* **Data to use**:
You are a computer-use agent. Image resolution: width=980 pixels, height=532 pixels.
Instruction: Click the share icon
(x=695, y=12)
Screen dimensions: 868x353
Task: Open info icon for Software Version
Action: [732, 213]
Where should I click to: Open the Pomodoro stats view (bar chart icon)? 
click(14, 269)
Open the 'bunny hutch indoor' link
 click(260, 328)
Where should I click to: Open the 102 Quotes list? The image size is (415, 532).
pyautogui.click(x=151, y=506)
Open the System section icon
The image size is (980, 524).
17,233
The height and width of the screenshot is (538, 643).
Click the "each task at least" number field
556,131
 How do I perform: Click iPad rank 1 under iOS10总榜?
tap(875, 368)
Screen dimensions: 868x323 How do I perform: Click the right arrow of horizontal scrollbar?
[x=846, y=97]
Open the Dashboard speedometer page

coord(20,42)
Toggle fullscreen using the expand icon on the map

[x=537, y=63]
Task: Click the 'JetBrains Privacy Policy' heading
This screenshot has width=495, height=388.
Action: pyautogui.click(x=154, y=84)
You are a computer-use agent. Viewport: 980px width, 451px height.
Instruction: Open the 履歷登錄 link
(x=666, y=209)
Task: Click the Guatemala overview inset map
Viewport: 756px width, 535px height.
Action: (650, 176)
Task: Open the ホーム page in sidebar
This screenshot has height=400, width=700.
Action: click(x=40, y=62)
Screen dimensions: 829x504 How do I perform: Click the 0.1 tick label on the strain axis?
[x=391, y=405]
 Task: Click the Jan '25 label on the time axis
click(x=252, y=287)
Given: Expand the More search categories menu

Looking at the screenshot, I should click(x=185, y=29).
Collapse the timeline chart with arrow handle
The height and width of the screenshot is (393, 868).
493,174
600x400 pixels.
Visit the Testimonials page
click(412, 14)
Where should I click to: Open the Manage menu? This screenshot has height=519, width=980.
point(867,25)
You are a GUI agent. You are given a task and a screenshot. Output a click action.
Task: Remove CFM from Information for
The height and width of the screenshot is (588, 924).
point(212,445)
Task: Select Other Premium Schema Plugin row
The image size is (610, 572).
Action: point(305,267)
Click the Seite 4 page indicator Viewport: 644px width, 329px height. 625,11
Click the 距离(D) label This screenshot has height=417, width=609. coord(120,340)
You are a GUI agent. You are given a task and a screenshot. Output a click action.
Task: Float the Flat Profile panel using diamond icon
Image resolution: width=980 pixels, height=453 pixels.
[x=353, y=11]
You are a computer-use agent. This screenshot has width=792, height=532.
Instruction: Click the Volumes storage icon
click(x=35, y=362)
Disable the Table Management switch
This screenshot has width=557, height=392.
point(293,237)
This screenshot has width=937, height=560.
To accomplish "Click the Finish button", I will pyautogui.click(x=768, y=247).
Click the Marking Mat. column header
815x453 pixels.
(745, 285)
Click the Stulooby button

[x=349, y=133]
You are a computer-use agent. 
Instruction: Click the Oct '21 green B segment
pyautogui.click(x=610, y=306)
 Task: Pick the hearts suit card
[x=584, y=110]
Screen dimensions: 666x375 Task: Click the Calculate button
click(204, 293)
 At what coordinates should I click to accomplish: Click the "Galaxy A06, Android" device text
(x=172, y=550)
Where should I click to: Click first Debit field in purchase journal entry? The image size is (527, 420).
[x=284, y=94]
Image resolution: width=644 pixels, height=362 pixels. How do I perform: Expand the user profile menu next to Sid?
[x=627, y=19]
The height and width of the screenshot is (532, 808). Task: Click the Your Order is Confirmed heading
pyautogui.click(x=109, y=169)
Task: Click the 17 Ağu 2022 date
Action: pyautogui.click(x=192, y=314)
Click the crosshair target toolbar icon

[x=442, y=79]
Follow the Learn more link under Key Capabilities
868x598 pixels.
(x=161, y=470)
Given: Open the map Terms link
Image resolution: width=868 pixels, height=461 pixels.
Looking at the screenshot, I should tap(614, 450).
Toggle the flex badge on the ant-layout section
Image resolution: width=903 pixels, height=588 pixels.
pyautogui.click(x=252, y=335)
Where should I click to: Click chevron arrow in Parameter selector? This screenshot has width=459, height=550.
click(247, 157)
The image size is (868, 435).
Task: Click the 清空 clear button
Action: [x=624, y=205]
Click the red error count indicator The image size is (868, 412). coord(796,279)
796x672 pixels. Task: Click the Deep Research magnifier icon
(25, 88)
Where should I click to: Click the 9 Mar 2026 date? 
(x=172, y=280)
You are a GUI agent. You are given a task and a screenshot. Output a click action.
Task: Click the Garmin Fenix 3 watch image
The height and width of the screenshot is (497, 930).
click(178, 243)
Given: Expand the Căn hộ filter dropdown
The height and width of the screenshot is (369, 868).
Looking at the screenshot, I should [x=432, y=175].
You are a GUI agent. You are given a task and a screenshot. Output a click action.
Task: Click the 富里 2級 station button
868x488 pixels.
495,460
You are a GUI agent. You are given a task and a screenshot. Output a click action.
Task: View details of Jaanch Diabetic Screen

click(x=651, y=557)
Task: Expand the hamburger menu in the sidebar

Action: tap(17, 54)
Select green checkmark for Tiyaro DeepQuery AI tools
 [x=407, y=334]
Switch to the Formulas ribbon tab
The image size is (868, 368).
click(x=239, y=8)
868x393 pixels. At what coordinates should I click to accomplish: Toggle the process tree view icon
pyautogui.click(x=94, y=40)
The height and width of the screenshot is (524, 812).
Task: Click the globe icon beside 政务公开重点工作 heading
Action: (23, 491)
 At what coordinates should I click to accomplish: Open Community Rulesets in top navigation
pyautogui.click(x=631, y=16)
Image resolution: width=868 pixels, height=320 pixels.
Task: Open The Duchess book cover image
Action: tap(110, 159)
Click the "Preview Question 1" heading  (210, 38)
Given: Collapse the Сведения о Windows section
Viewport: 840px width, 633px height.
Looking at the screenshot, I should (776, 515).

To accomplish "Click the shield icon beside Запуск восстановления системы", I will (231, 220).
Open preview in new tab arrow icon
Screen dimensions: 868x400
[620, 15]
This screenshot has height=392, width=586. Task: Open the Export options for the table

* **Exercise description**:
Could you count how many lines of the listing above contain the word "computer" and give only that number?

* **Task response**:
4